### WORK TO COMPLETE
For the material below, output exactly the span from the line with "The width and height of the screenshot is (975, 665)." to the line with "This screenshot has height=1000, width=1400.", including both, and nothing besides.

### ENTRIES SHOWN

______

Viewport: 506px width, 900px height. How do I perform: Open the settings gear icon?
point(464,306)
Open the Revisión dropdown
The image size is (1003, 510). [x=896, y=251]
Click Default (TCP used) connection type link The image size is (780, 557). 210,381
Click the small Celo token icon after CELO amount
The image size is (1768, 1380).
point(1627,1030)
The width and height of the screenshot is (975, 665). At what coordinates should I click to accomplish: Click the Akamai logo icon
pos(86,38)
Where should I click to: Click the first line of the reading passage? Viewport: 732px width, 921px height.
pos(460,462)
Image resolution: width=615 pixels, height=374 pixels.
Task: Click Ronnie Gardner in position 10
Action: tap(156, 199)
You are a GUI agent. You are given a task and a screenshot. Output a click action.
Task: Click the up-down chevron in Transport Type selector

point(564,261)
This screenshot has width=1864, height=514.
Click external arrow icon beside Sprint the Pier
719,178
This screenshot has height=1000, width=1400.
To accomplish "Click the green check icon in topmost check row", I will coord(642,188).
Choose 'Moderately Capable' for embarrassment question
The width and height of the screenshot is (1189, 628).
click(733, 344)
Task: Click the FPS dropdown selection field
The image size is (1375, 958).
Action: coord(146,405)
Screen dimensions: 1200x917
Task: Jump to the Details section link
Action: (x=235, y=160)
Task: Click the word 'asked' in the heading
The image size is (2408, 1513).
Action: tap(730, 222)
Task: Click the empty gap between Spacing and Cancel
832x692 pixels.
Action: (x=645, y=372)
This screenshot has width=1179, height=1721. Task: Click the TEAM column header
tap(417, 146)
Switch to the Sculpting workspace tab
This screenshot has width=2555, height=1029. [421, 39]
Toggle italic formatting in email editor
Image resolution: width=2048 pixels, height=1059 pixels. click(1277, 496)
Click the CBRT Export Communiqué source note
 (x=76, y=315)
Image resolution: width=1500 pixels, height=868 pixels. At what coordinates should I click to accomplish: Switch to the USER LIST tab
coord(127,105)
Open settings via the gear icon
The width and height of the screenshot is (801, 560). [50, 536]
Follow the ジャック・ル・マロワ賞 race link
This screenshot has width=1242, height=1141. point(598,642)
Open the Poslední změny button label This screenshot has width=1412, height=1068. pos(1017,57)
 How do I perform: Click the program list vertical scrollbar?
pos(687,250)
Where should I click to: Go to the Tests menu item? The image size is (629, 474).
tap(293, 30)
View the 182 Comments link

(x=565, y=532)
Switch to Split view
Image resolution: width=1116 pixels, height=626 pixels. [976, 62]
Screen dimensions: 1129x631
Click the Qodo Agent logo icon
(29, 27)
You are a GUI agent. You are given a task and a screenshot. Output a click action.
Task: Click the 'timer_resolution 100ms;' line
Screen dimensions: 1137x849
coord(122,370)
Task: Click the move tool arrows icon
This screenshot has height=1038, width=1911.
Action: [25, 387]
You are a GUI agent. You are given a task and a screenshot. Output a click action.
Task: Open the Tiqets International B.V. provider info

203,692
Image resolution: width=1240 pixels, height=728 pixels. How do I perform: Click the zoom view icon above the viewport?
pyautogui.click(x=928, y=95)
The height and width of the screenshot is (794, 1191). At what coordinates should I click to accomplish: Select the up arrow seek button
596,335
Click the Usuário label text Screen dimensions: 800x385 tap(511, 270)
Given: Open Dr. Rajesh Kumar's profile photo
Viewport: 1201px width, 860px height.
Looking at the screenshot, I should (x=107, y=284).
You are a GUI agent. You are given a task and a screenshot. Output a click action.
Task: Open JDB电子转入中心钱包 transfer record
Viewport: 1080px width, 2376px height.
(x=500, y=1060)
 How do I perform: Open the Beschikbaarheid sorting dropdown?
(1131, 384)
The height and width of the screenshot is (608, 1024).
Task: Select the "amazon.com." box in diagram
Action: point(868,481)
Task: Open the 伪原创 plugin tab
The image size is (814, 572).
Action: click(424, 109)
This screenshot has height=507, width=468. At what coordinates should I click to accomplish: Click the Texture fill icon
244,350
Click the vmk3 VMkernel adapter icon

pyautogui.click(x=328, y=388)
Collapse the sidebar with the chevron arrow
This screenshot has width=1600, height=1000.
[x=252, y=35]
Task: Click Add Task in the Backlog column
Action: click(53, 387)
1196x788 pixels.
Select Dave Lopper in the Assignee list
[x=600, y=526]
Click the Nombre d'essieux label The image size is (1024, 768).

______

### COMPLETED TASK
The width and height of the screenshot is (975, 665). At what coordinates should I click to accomplish: Click the Akamai logo icon
pos(86,38)
Where should I click to: Click the first line of the reading passage? Viewport: 732px width, 921px height.
pos(460,462)
Image resolution: width=615 pixels, height=374 pixels.
Task: Click Ronnie Gardner in position 10
Action: tap(156, 199)
You are a GUI agent. You are given a task and a screenshot. Output a click action.
Task: Click the up-down chevron in Transport Type selector

point(564,261)
This screenshot has width=1864, height=514.
Click external arrow icon beside Sprint the Pier
719,178
This screenshot has height=1000, width=1400.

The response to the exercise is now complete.